Debo decir que conozco un poco ese palimpsesto infinito (muchas veces convaleciente) de los espejismos escriturales que, desde hace años, han rondado y preñado su obra. Sin embargo, salvo excepciones raigales, la mayoría de estas lecturas me han resultado un singar sobre la hoja de plátano, es decir: repetir el palo. 

Los textos leídos, no a propósito de este, porque sabemos lo que significa el acceso a internet y la tenencia regulada de datos en Cuba, me han supuesto una vuelta al colegio, aquel que enseña las buenas formas y los modales reproductivos. Y todo esto constituye una amarga amenaza a quienes ofrecen el corazón en cada letra, en cada escritura que brota de la “médula”. 

Creo que Fabelo sabe discernir, creo que sabe advertir lo que significa la experiencia crucial de un texto crítico.
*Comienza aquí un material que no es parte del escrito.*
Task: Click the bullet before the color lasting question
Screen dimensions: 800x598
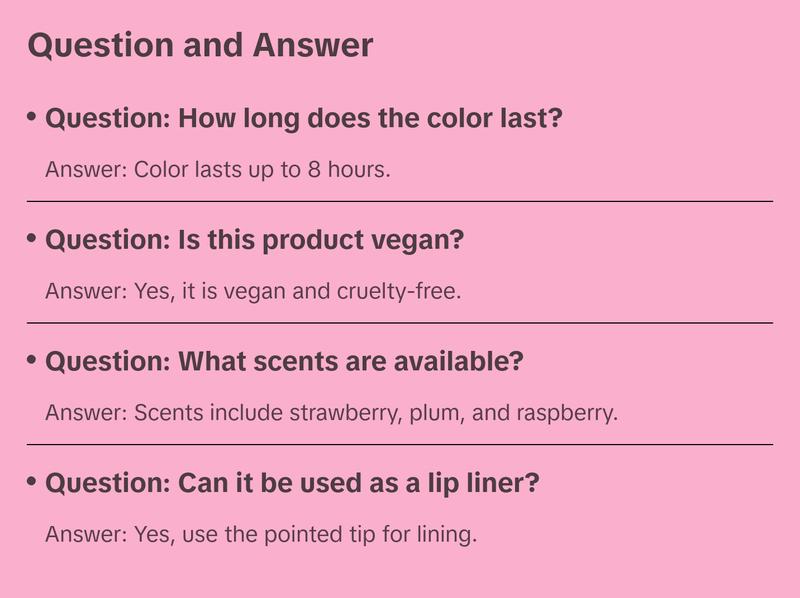Action: (x=32, y=116)
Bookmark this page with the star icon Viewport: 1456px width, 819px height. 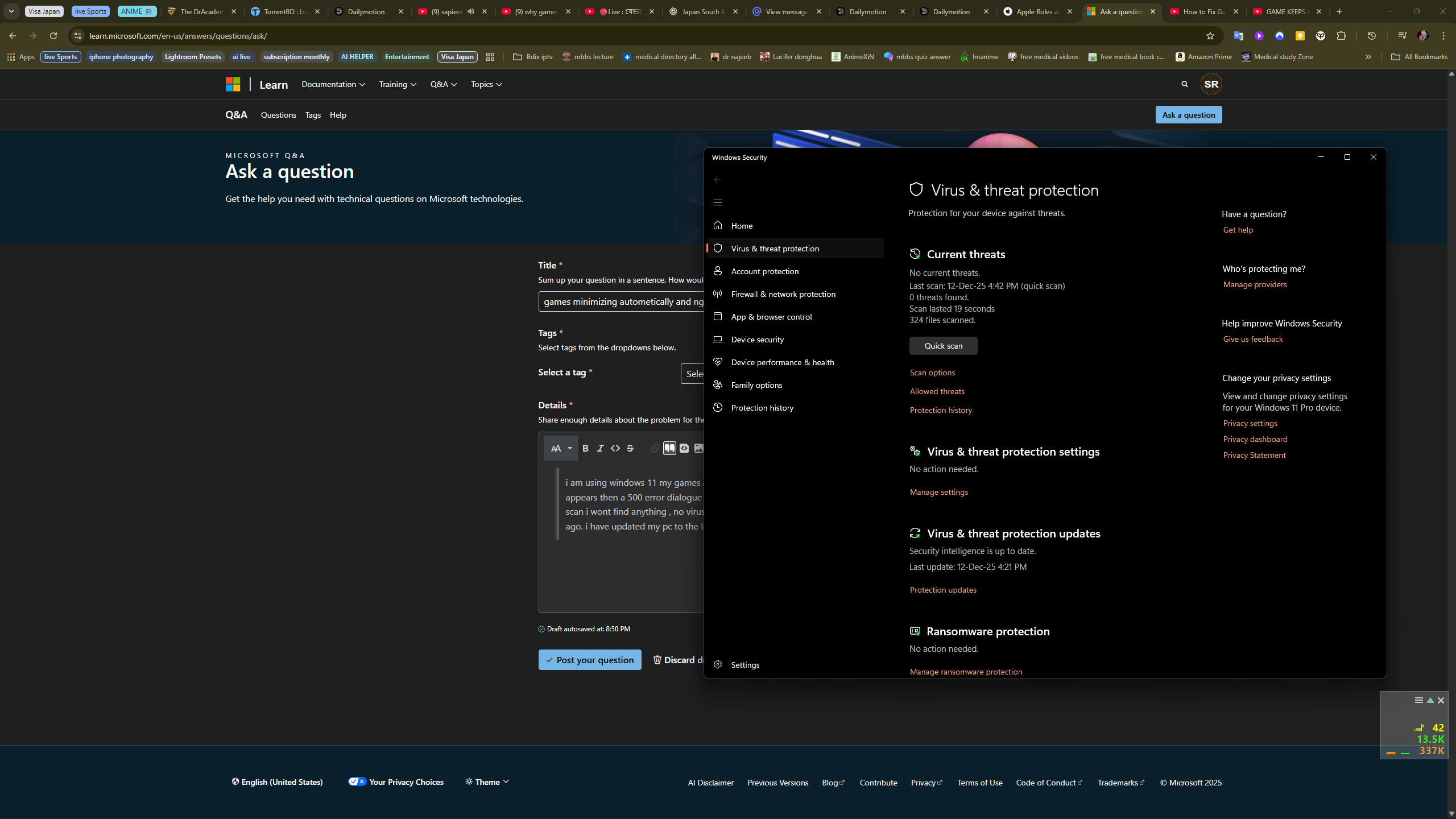[1210, 36]
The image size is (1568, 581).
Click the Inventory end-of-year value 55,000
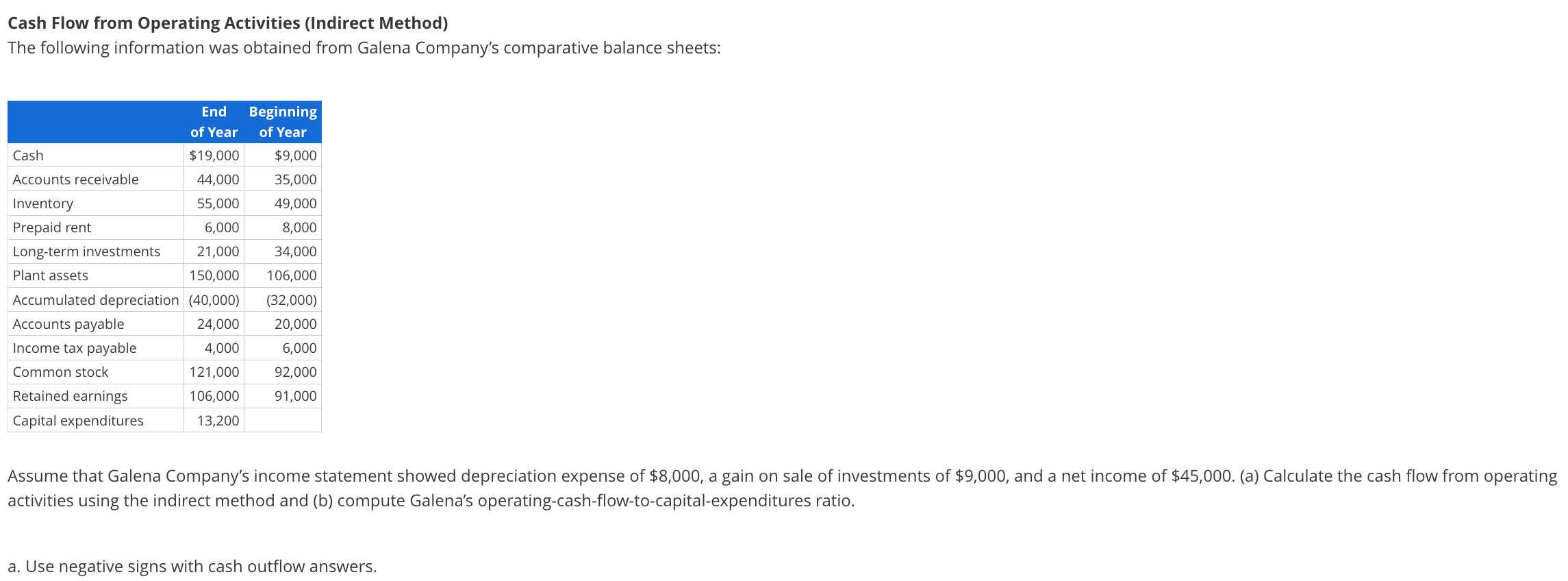(x=218, y=203)
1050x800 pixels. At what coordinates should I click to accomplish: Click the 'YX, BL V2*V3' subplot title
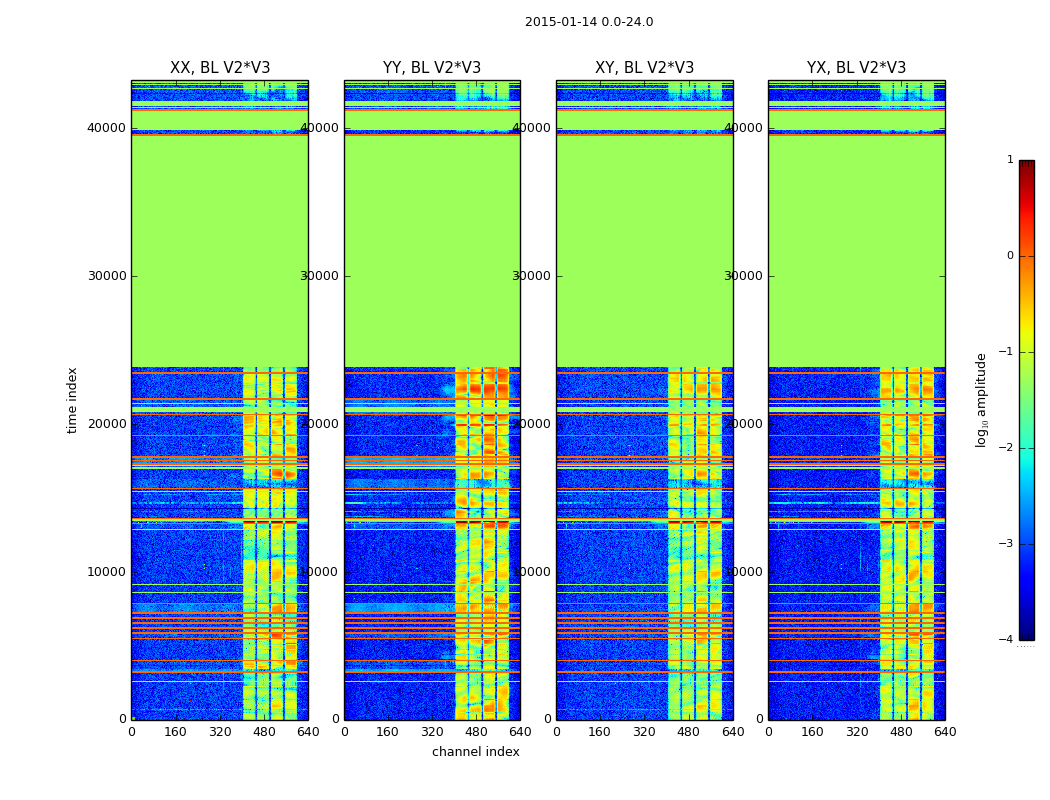pyautogui.click(x=856, y=68)
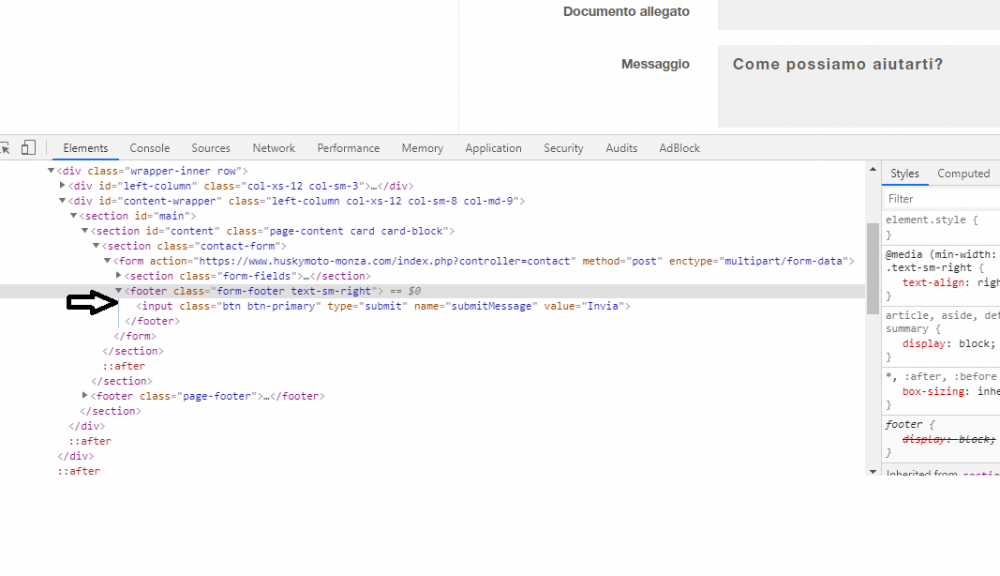Expand the page-footer footer node

(85, 396)
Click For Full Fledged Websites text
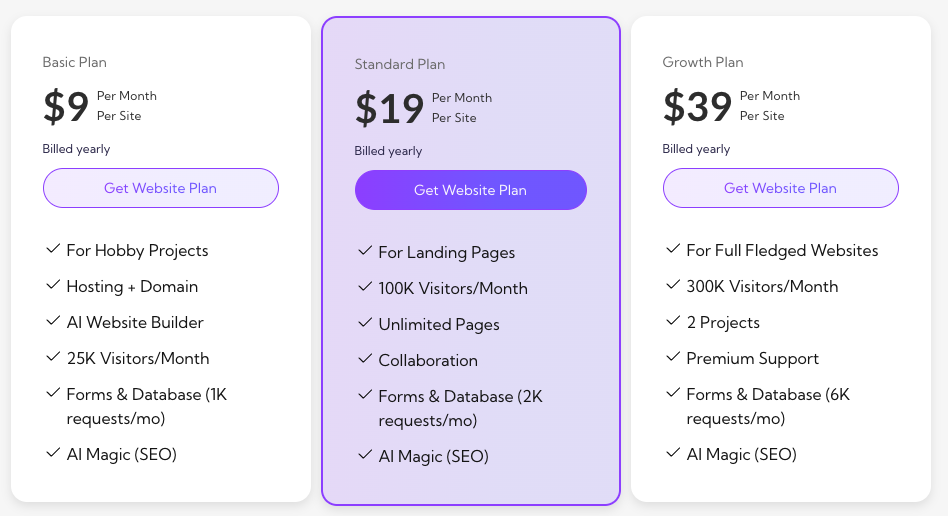Viewport: 948px width, 516px height. pyautogui.click(x=782, y=250)
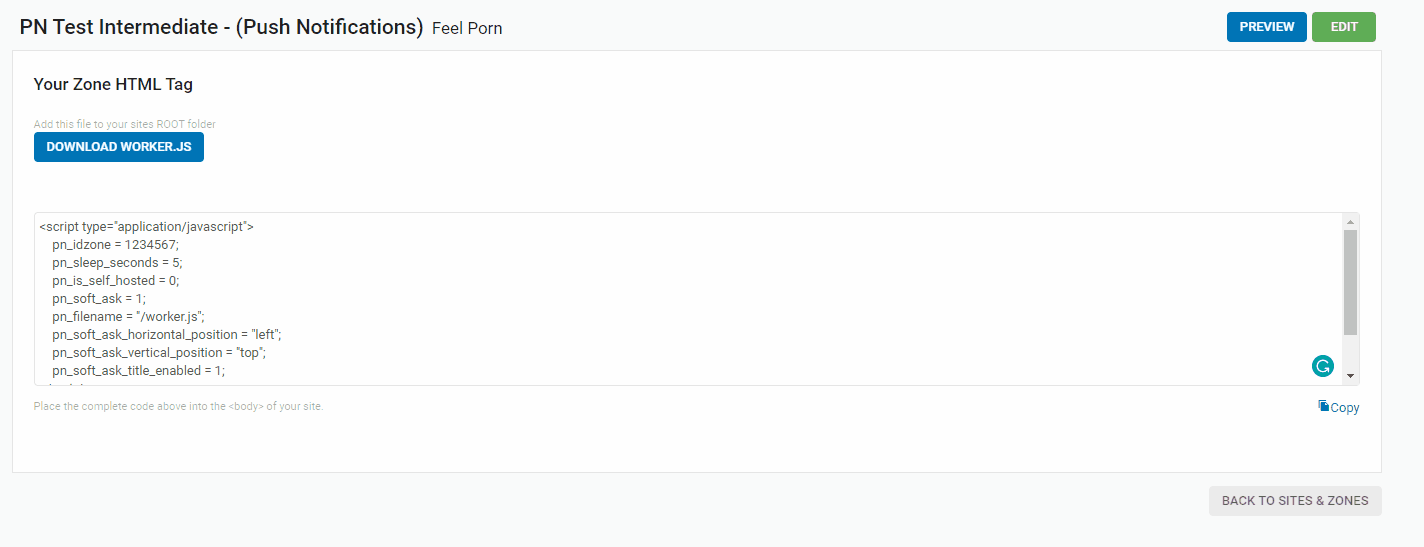This screenshot has width=1424, height=547.
Task: Download the worker.js file
Action: pos(119,147)
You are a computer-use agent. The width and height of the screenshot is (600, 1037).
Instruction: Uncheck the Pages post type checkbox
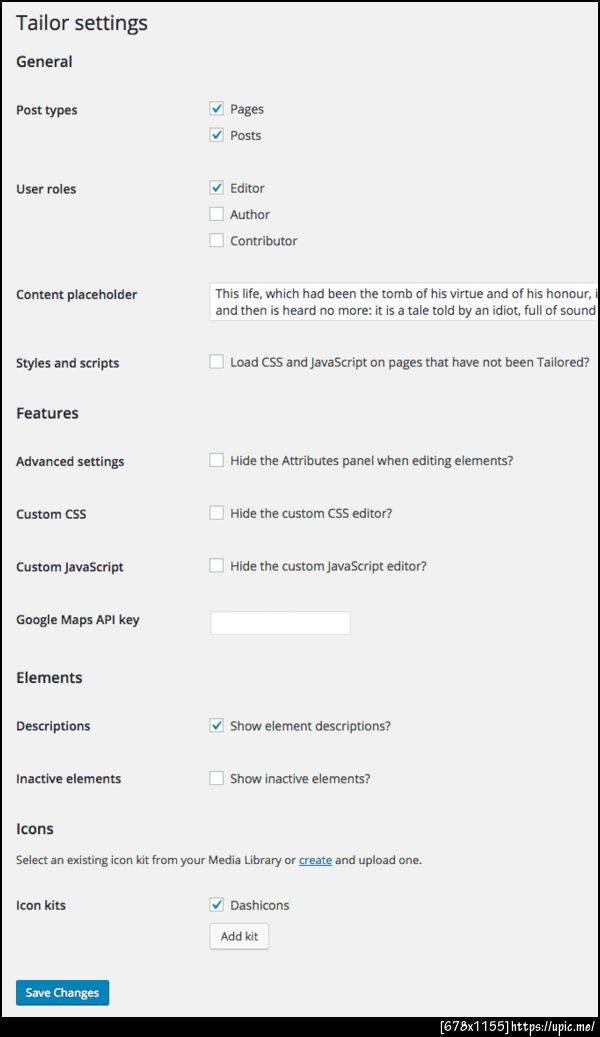pos(216,108)
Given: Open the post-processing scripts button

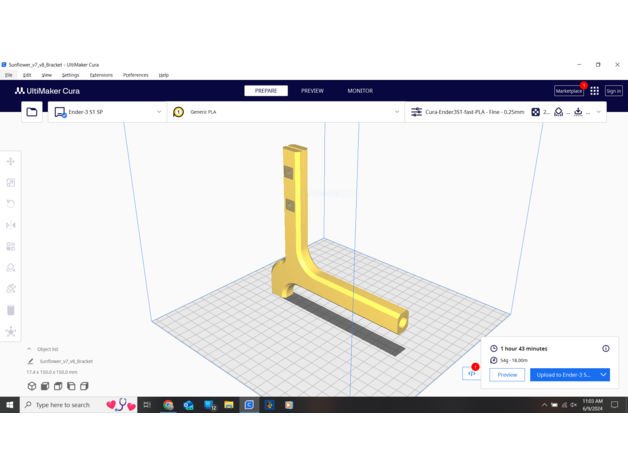Looking at the screenshot, I should (x=472, y=374).
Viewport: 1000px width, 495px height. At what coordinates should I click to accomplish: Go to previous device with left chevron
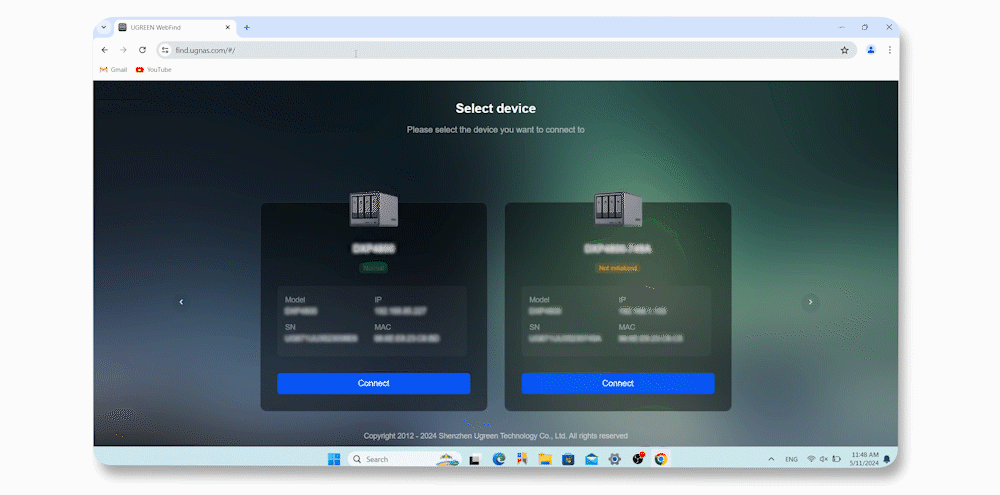(181, 302)
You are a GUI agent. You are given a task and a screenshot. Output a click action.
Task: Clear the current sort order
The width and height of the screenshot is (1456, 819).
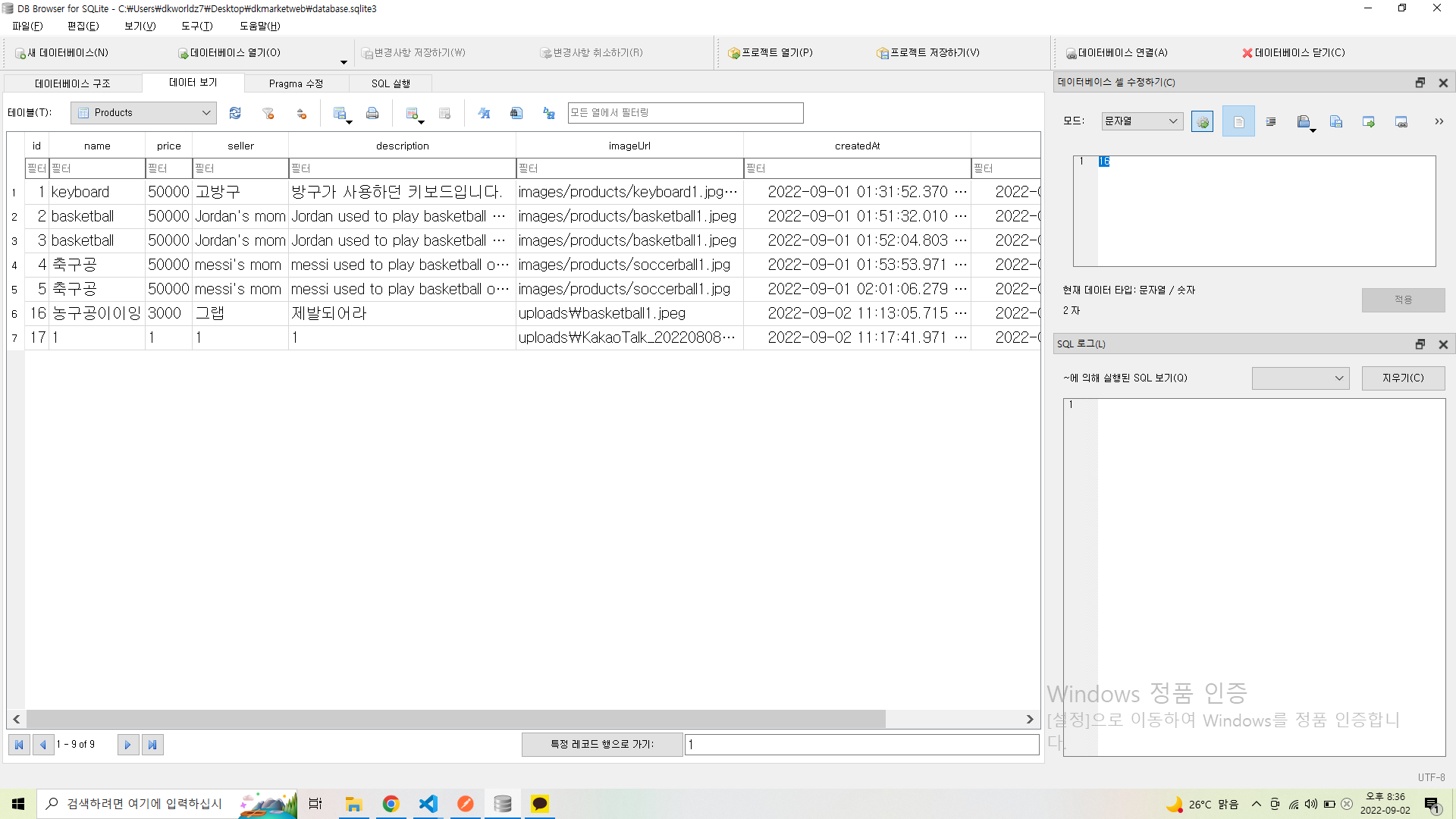coord(301,114)
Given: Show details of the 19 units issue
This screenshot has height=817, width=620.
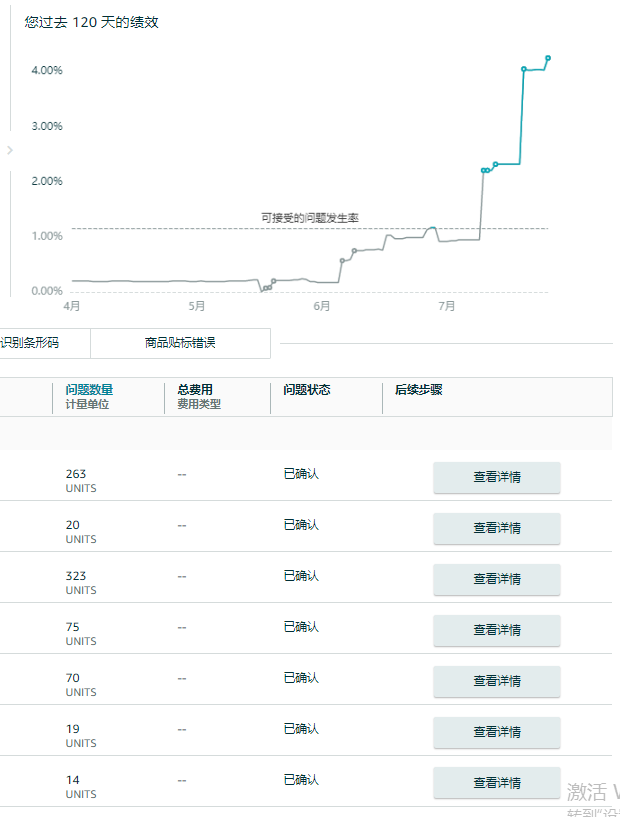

El texto, la escritura toda no es un ejercicio de obstinación; es, diferente de ello, un acto de amor, de liberación, un impulso sexual de juventud que precipita el orgasmo en detrimento del placer. 

Y es que cuando se escribe sobre arte hay que considerar que, por muy lejos que quede aquella letra, la obsesión por ella se hace cada vez mayor, su búsqueda es como jugar con un cuchillo a expensas del corte; al final, la herida no duele si ella aflora beligerante y ruidosa. 

El diseño de un texto es una labor arquitectónica de superposición de sentidos, expuesta a la vigorosa aceptación o refutación de los otros. Escribir es desertar del orden de las imposiciones, de las multitudes enardecidas que se apresuran a cavar agujeros en las espaldas, es estar parado allí en un ferrocarril a la espera de un tren que no pasará jamás. 

Lo anterior para decir, para repetir, que la obra de Fabelo es hoy tierra fértil. No sé si lo será mañana. No puedo saberlo, no quiero saberlo. El tiempo y la vida consumen la verdad en una especie de suspiro vigoroso y débil a la vez; la historia la devuelve como una fiebre que abrasa en la forma de una verdad a medias. Pero la historia la escriben los que nos sobreviven, los culpables del relato y de la mentira, los que hacen de la verdad un juego. 

Yo me quedo con este imaginario en mis brazos rotos, en mi silencio anhelante de nuevas ideas, de nuevos sueños. Me quedo con la sensación de haber escrito algo que se le acerque tímidamente, que se asome a la impulsiva naturaleza que dispensa su obra. Me quedo con la sensación de hacer sangre donde la herida no existe, después de tanta que se llevó el río.